[What you will do]: Quote the stretch of the records from the line containing "Expand the Additional" through the line containing "click(440, 258)". Leave the pictures out of your answer.

[Data lines]:
'''
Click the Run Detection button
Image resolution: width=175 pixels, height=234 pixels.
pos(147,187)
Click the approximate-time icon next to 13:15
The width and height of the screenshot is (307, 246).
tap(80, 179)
'''
'''
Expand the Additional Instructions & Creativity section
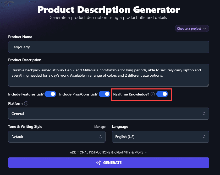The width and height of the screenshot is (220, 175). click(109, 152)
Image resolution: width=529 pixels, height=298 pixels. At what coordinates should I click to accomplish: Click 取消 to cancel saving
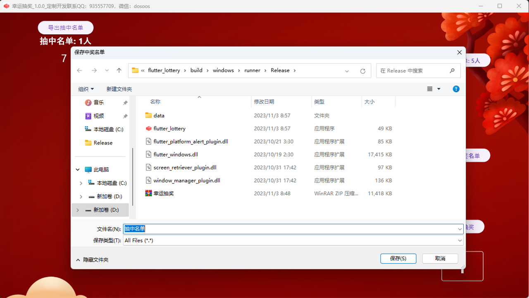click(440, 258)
'''
[Written solution]:
Expand the Additional Instructions & Creativity section
The width and height of the screenshot is (220, 175). click(109, 152)
Image resolution: width=529 pixels, height=298 pixels. At what coordinates should I click to accomplish: Click 取消 to cancel saving
click(440, 258)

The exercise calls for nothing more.